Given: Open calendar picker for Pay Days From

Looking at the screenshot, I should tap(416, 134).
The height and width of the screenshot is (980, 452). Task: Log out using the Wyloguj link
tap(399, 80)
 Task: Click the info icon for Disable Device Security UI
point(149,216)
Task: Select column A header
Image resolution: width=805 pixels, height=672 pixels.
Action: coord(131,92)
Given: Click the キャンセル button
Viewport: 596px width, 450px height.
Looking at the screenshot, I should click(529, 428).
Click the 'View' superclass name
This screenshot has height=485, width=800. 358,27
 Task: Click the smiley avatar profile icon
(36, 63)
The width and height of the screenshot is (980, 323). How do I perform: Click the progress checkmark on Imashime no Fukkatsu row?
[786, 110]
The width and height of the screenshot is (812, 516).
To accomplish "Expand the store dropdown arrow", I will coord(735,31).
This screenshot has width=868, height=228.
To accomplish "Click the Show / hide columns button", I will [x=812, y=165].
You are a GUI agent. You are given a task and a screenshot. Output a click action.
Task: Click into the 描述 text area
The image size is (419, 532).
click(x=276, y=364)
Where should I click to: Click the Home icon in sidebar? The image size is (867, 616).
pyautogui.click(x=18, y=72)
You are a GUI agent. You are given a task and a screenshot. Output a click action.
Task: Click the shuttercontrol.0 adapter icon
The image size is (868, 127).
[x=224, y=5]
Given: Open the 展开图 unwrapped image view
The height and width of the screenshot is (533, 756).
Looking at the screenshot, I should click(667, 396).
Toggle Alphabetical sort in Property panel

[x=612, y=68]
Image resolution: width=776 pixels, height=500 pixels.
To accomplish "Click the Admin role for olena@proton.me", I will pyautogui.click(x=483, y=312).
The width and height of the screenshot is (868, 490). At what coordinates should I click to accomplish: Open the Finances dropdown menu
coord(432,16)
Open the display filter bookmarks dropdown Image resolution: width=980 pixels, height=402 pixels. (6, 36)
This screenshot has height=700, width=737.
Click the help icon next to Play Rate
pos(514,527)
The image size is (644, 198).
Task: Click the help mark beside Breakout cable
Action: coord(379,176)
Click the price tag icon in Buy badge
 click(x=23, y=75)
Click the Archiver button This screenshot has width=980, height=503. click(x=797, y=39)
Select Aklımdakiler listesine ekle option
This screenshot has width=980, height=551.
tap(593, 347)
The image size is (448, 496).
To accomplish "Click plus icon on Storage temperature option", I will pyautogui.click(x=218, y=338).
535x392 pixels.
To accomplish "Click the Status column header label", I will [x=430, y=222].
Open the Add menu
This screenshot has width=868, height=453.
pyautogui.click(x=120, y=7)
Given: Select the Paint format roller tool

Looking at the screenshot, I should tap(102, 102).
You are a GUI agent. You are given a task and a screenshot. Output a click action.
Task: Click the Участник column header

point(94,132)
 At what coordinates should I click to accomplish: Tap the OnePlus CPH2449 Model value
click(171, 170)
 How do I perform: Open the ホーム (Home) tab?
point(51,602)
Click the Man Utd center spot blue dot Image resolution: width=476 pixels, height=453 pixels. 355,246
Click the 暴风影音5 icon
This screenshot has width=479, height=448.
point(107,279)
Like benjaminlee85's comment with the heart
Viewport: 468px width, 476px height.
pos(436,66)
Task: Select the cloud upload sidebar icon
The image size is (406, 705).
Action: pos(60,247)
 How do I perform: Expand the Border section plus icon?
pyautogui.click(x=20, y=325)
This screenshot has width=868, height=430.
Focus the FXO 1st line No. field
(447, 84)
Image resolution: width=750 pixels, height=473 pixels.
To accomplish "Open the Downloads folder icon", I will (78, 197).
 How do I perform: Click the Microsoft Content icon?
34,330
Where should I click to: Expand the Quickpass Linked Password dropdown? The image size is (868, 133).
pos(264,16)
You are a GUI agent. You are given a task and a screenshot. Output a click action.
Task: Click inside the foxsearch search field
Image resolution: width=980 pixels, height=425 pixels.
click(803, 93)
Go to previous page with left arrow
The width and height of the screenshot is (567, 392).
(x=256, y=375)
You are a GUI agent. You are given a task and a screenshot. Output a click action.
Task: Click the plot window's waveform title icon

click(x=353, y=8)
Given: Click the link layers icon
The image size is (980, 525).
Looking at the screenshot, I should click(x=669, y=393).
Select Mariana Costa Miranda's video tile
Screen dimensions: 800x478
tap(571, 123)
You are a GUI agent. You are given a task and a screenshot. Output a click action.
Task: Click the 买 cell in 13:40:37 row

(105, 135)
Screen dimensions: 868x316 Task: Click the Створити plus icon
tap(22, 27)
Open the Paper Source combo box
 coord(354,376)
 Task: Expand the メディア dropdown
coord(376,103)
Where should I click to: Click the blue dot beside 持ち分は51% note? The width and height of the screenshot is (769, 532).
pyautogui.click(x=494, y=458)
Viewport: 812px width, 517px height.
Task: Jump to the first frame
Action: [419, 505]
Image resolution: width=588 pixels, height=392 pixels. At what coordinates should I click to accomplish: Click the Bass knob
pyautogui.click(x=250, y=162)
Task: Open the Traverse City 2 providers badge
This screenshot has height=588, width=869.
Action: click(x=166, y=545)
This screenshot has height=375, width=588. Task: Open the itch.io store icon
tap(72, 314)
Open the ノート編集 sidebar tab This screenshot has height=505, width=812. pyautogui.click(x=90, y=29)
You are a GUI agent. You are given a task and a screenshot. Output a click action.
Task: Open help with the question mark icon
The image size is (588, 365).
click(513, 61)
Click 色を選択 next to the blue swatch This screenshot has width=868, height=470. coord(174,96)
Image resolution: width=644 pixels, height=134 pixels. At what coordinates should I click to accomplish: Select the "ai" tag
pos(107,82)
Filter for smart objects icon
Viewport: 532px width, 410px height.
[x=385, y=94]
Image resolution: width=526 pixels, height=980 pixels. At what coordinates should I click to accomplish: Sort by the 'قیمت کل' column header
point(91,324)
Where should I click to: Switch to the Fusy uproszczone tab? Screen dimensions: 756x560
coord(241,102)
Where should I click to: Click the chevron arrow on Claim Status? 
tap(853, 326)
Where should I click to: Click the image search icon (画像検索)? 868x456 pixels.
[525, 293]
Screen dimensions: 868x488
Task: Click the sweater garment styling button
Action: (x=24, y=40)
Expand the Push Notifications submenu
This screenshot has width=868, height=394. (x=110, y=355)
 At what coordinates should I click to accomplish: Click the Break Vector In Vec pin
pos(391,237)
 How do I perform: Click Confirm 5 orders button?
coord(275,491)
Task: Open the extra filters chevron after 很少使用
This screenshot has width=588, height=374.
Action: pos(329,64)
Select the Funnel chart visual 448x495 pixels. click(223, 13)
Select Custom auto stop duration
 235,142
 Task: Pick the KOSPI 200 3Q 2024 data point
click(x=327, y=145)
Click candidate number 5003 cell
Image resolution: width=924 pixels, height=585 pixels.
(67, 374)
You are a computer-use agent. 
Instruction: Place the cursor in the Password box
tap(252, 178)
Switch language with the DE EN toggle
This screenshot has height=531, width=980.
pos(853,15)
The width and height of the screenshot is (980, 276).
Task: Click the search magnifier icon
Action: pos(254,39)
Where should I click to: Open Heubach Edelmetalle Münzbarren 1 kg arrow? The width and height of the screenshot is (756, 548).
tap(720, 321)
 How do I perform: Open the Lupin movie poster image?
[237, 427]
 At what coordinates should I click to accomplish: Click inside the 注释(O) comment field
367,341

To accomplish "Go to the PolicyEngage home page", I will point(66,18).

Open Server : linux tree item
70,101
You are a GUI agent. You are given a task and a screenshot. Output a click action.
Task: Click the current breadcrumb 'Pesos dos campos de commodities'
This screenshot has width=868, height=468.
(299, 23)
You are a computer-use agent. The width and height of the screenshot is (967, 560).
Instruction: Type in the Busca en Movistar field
==*==
_Problem to work on_
Among the records above, find each line holding "computer" and list it.

_Task answer_
You are a computer-use agent. 
You are a computer-use agent. The width and height of the screenshot is (967, 560).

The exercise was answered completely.